What you have to do:
Reproduce the data below in full. Nothing should differ from the original.

Task data:
__________________________________________________

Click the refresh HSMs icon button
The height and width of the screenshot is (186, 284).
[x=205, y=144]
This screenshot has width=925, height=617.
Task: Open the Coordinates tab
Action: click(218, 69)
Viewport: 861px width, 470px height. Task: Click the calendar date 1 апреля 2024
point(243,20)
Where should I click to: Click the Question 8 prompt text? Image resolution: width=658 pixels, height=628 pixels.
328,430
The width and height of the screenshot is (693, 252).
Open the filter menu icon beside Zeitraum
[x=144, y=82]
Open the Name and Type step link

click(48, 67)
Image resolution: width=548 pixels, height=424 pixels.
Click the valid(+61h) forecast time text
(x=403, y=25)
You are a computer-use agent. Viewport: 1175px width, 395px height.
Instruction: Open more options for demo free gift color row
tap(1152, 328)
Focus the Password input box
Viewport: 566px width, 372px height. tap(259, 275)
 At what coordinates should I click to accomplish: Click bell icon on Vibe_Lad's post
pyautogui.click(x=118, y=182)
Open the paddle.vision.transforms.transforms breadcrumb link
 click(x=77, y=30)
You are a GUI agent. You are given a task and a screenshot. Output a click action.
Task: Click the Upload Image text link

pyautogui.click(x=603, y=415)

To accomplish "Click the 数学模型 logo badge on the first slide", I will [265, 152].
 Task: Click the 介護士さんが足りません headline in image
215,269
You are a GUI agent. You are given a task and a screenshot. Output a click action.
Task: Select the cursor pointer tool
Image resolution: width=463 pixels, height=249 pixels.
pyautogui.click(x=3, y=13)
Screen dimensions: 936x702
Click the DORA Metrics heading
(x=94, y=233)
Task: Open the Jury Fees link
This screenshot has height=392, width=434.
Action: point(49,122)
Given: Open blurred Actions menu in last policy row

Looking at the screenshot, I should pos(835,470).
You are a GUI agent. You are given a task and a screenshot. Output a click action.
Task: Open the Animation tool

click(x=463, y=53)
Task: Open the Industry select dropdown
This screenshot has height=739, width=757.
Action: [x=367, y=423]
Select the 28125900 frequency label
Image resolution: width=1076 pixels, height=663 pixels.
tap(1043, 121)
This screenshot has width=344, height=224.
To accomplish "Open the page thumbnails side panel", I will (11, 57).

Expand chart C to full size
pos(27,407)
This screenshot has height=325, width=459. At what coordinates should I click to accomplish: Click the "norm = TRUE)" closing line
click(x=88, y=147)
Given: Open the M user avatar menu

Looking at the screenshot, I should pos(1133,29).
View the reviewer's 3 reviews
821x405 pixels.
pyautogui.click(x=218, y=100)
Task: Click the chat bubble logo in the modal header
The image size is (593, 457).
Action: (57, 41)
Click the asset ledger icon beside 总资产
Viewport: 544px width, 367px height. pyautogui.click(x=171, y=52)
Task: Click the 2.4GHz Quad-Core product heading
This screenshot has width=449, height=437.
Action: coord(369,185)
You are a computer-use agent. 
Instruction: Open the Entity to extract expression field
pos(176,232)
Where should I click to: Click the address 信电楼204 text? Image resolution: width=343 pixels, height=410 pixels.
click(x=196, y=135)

__________________________________________________

Answer:
Click the refresh HSMs icon button
The height and width of the screenshot is (186, 284).
[x=205, y=144]
This screenshot has width=925, height=617.
Task: Open the Coordinates tab
Action: click(218, 69)
Viewport: 861px width, 470px height. Task: Click the calendar date 1 апреля 2024
point(243,20)
Where should I click to: Click the Question 8 prompt text? Image resolution: width=658 pixels, height=628 pixels.
328,430
The width and height of the screenshot is (693, 252).
Open the filter menu icon beside Zeitraum
[x=144, y=82]
Open the Name and Type step link

click(48, 67)
Image resolution: width=548 pixels, height=424 pixels.
Click the valid(+61h) forecast time text
(x=403, y=25)
You are a computer-use agent. Viewport: 1175px width, 395px height.
Instruction: Open more options for demo free gift color row
tap(1152, 328)
Focus the Password input box
Viewport: 566px width, 372px height. tap(259, 275)
 At what coordinates should I click to accomplish: Click bell icon on Vibe_Lad's post
pyautogui.click(x=118, y=182)
Open the paddle.vision.transforms.transforms breadcrumb link
 click(x=77, y=30)
You are a GUI agent. You are given a task and a screenshot. Output a click action.
Task: Click the Upload Image text link

pyautogui.click(x=603, y=415)

To accomplish "Click the 数学模型 logo badge on the first slide", I will [265, 152].
 Task: Click the 介護士さんが足りません headline in image
215,269
You are a GUI agent. You are given a task and a screenshot. Output a click action.
Task: Select the cursor pointer tool
Image resolution: width=463 pixels, height=249 pixels.
pyautogui.click(x=3, y=13)
Screen dimensions: 936x702
Click the DORA Metrics heading
(x=94, y=233)
Task: Open the Jury Fees link
This screenshot has height=392, width=434.
Action: point(49,122)
Given: Open blurred Actions menu in last policy row

Looking at the screenshot, I should pos(835,470).
You are a GUI agent. You are given a task and a screenshot. Output a click action.
Task: Open the Animation tool

click(x=463, y=53)
Task: Open the Industry select dropdown
This screenshot has height=739, width=757.
Action: [x=367, y=423]
Select the 28125900 frequency label
Image resolution: width=1076 pixels, height=663 pixels.
tap(1043, 121)
This screenshot has width=344, height=224.
To accomplish "Open the page thumbnails side panel", I will (11, 57).

Expand chart C to full size
pos(27,407)
This screenshot has height=325, width=459. At what coordinates should I click to accomplish: Click the "norm = TRUE)" closing line
click(x=88, y=147)
Given: Open the M user avatar menu

Looking at the screenshot, I should pos(1133,29).
View the reviewer's 3 reviews
821x405 pixels.
pyautogui.click(x=218, y=100)
Task: Click the chat bubble logo in the modal header
The image size is (593, 457).
Action: (57, 41)
Click the asset ledger icon beside 总资产
Viewport: 544px width, 367px height. pyautogui.click(x=171, y=52)
Task: Click the 2.4GHz Quad-Core product heading
This screenshot has width=449, height=437.
Action: coord(369,185)
You are a computer-use agent. 
Instruction: Open the Entity to extract expression field
pos(176,232)
Where should I click to: Click the address 信电楼204 text? Image resolution: width=343 pixels, height=410 pixels.
click(x=196, y=135)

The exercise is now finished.